▸ **What is being asked**
Repeat the entries exactly, keeping every line as it is.

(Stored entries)
——
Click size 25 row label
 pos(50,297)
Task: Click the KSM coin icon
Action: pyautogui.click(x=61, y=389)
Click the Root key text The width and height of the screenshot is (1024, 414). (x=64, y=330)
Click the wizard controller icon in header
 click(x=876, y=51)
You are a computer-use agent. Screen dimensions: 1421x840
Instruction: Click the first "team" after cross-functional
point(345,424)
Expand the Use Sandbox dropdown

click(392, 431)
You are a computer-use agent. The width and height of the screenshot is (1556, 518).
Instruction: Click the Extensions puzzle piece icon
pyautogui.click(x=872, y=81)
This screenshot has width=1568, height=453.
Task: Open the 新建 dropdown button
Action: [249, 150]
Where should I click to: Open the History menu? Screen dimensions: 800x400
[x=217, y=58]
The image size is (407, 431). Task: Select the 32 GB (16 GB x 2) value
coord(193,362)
——
▸ **Exercise answer**
Click size 25 row label
 pos(50,297)
Task: Click the KSM coin icon
Action: pyautogui.click(x=61, y=389)
Click the Root key text The width and height of the screenshot is (1024, 414). (x=64, y=330)
Click the wizard controller icon in header
 click(x=876, y=51)
You are a computer-use agent. Screen dimensions: 1421x840
Instruction: Click the first "team" after cross-functional
point(345,424)
Expand the Use Sandbox dropdown

click(392, 431)
You are a computer-use agent. The width and height of the screenshot is (1556, 518).
Instruction: Click the Extensions puzzle piece icon
pyautogui.click(x=872, y=81)
This screenshot has width=1568, height=453.
Task: Open the 新建 dropdown button
Action: [249, 150]
Where should I click to: Open the History menu? Screen dimensions: 800x400
[x=217, y=58]
The image size is (407, 431). Task: Select the 32 GB (16 GB x 2) value
coord(193,362)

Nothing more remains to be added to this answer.